Lithuania declared independence in February 1918. The first order to organize the Lithuanian Army was issued by Prime Minister Augustinas Voldemaras on 11 November 1918. The same order established the General Staff. The staff was initially located in Vilnius but had to evacuate to Kaunas at the outbreak of the Lithuanian–Soviet War.

The General Staff had four main operative departments in charge of mobilization and organization of military units, information gathering, military operations and education, and logistics (supply, communications, transport). The staff was severely understaffed. For example, at one point, the department in charge of planning military operations during the Lithuanian Wars of Independence had only three officers. Therefore, it could only gather information and planning of operations fell to the commanders of the military units. Only one officer, Konstantinas Kleščinskis who joined the Lithuanian Army in May 1919, had general staff education or experience. That is because after the Uprising of 1863, Lithuanians were not considered reliable and were not admitted to Russian military academies. Additionally, the staff saw frequent leadership changes – in four years between November 1918 and October 1922, the staff was commanded by eight different chiefs. As a result, many operations during the Wars of Independence were poorly planned.
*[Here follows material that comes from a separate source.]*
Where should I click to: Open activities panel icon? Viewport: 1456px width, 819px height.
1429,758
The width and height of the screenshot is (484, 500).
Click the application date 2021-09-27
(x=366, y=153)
After the wars, the military took steps in raising qualifications of the officers. Since Lithuania did not have its on staff college, most promising officers were sent to study at the War College and the Military Intendant School (Vojenská intendantská škola) in Prague because Czechoslovakia was a small friendly nation therefore its military education more closely matched the realities of Lithuania. Few other officers were sent to Italian, French, Belgian, German military academies. In 1932, Lithuania reorganized its own Higher Officers' Courses to a staff college. Three classes of officers graduated before 1940. At the time, out of 125 officers in the General Staff, most had appropriate military education.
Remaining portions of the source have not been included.